Information supplied:
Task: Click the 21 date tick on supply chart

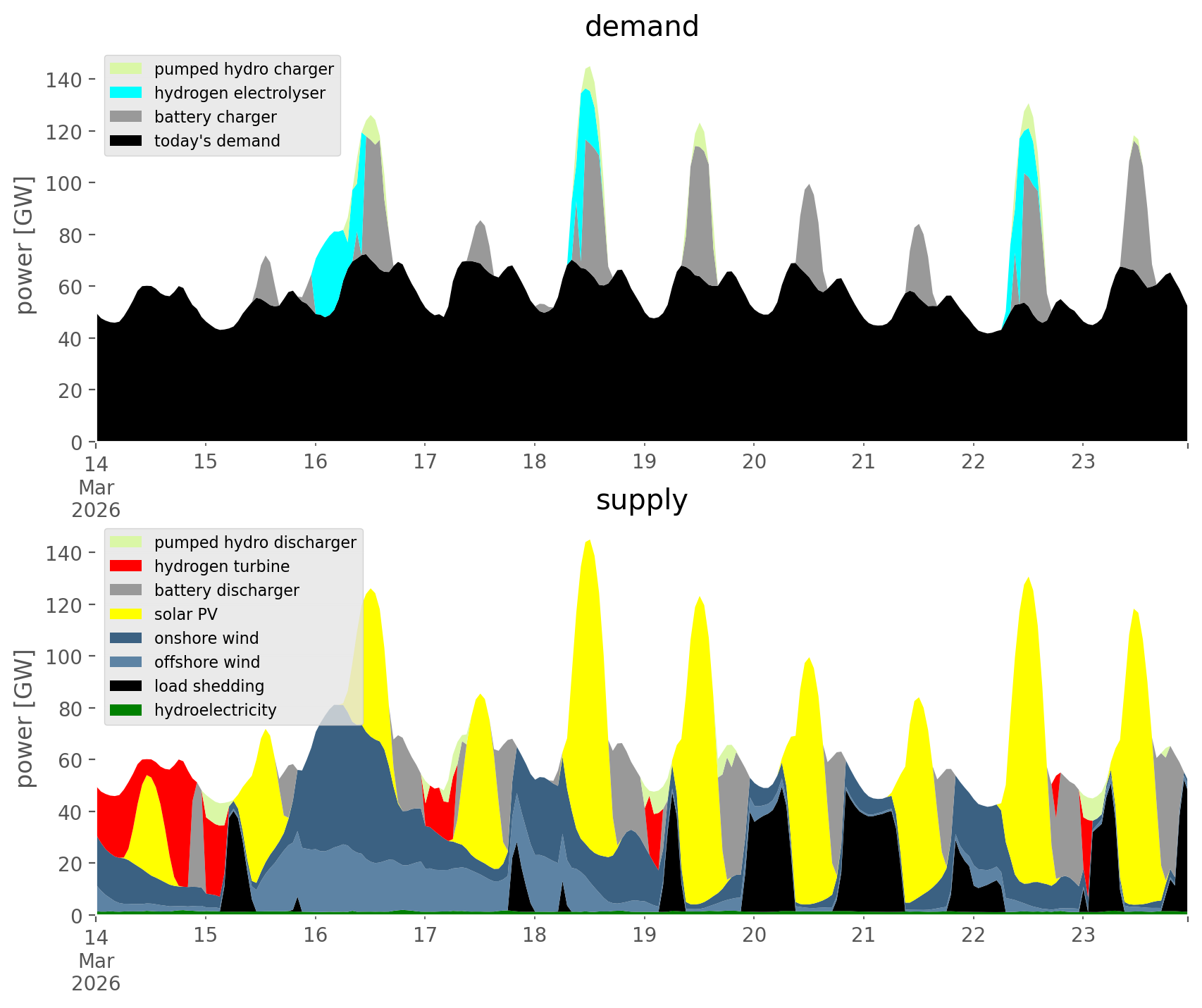Action: 863,935
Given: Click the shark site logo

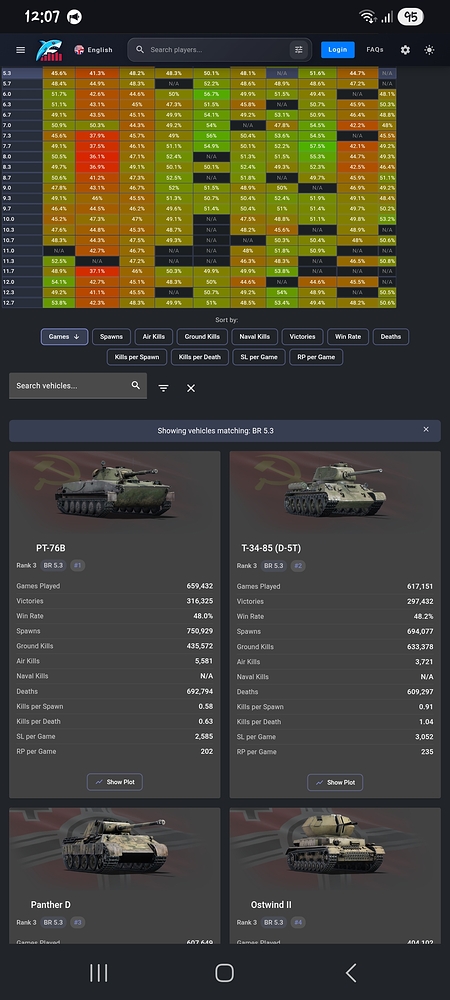Looking at the screenshot, I should click(49, 50).
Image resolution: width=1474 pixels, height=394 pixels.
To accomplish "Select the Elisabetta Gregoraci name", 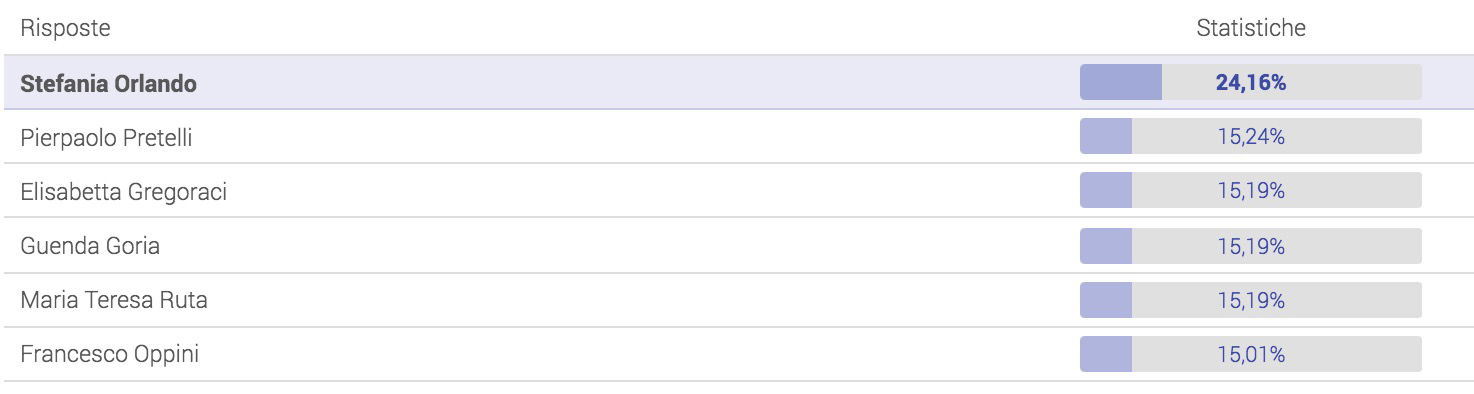I will pyautogui.click(x=123, y=192).
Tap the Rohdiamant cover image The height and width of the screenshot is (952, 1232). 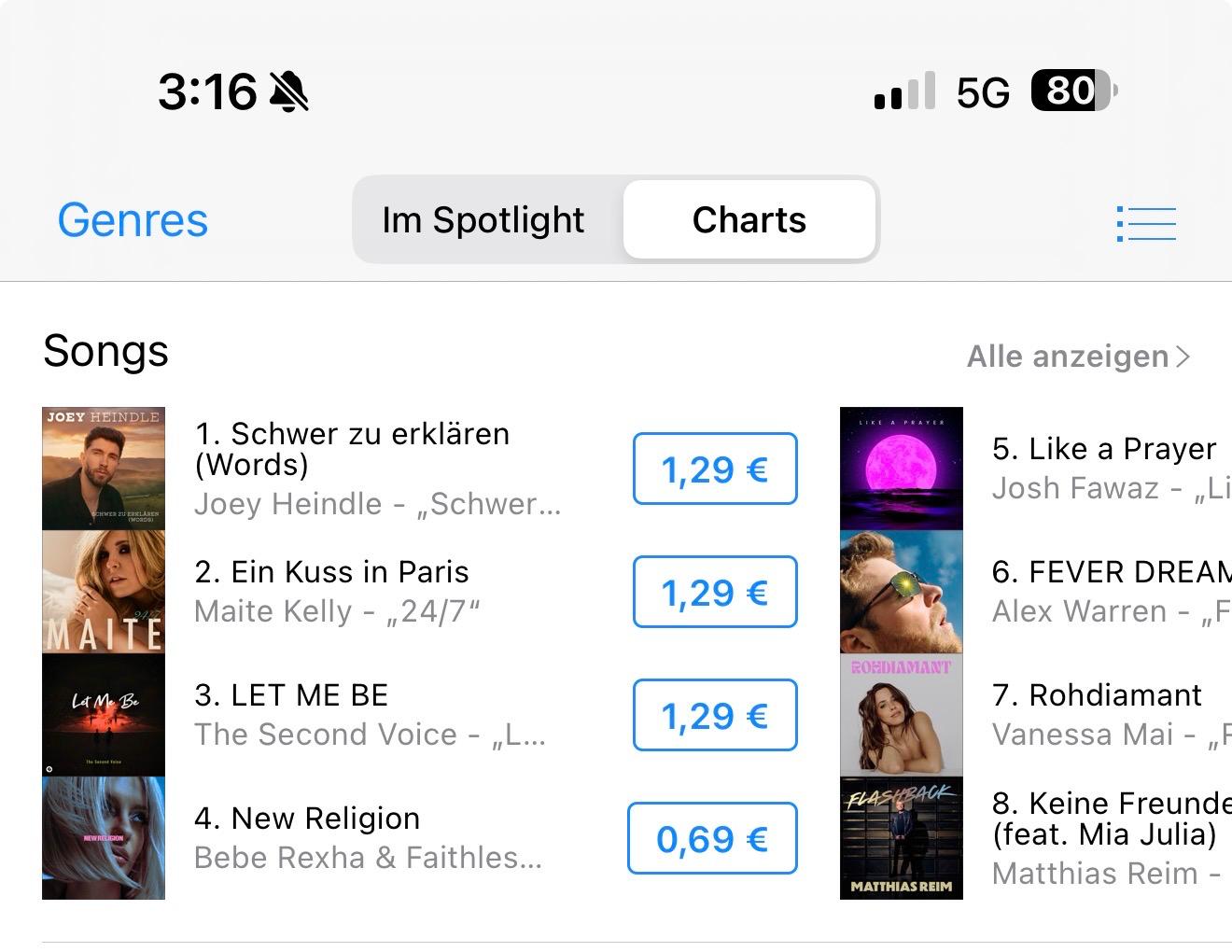click(x=902, y=715)
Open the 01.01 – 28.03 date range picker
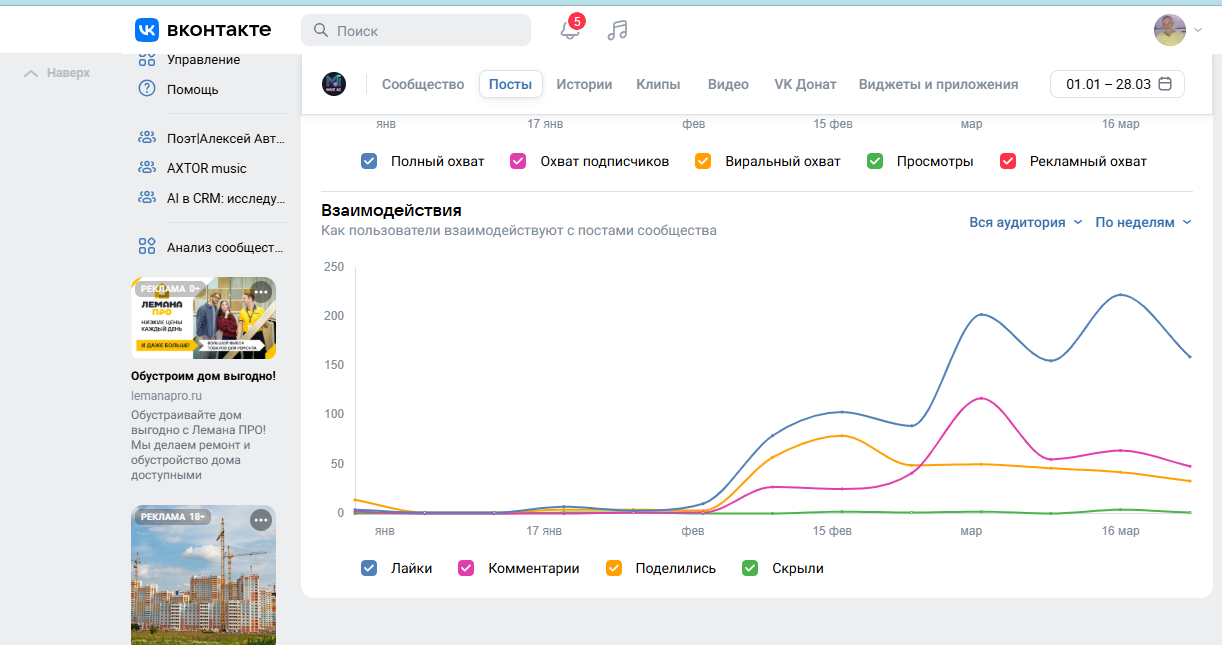The height and width of the screenshot is (645, 1222). pyautogui.click(x=1117, y=84)
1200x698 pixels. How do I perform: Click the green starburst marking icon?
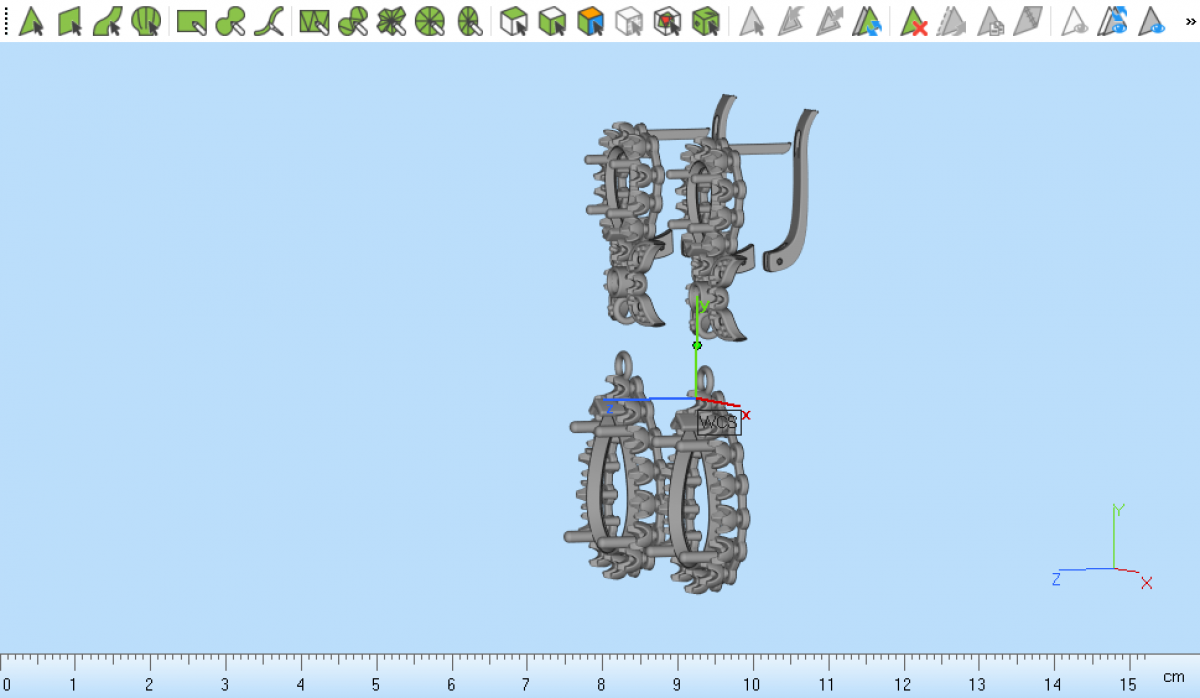391,21
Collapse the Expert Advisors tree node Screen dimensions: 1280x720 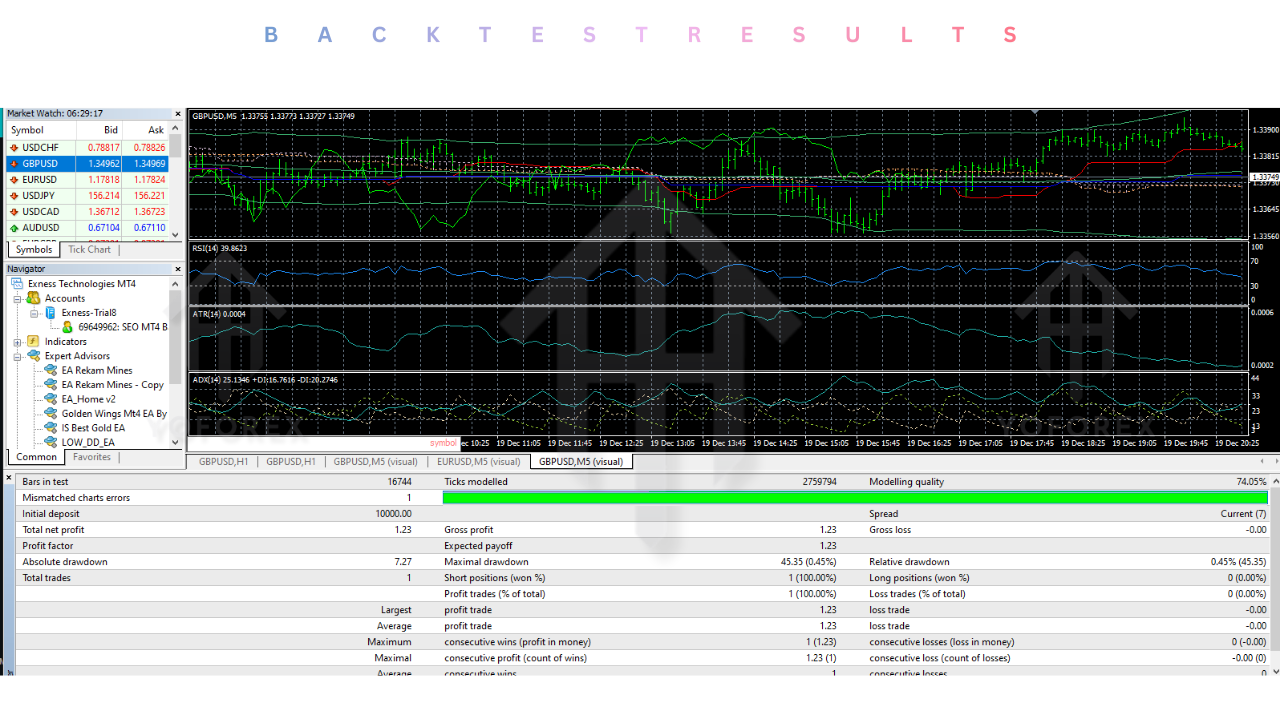16,358
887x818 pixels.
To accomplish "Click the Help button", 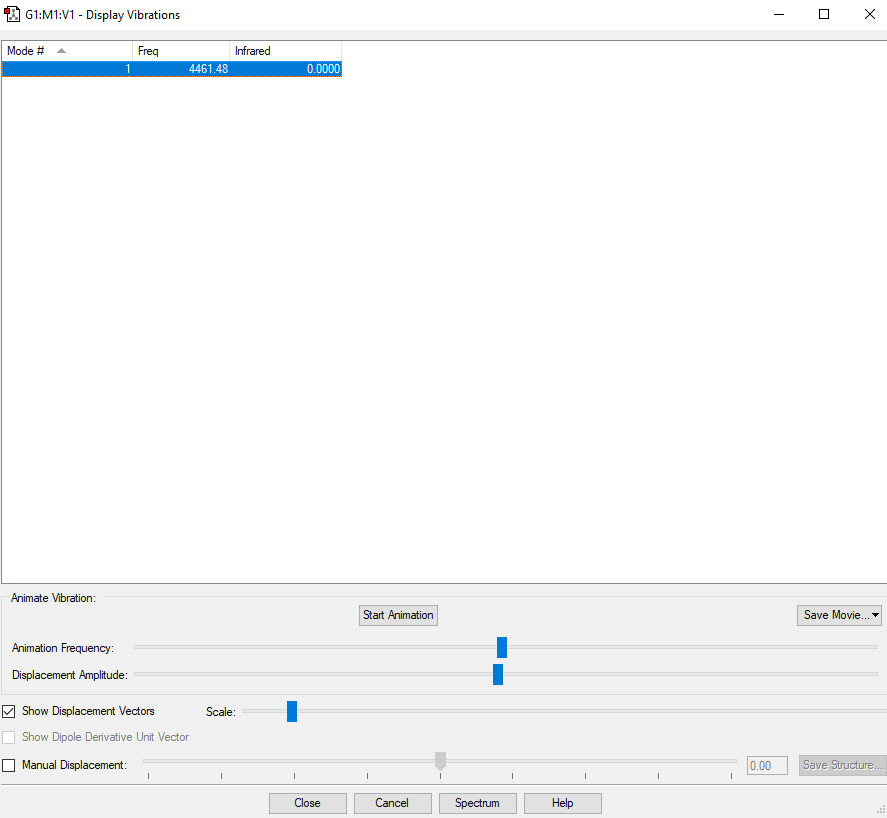I will [x=563, y=803].
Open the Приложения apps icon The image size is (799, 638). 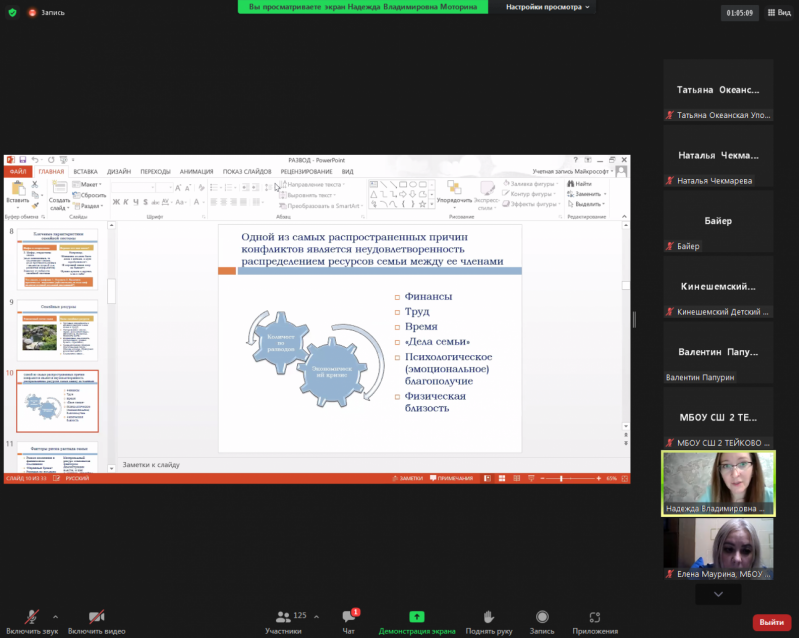pyautogui.click(x=595, y=620)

Exercise directions: Please give again the entries word for word, starting at the first line and ending with the line that contains "Image resolution: width=1474"; include both of those lines but none of the pictures.

Answer space:
Task: Click the 21 date tick on supply chart

Action: 863,935
Given: Click the shark site logo

Looking at the screenshot, I should click(49, 50).
Image resolution: width=1474 pixels, height=394 pixels.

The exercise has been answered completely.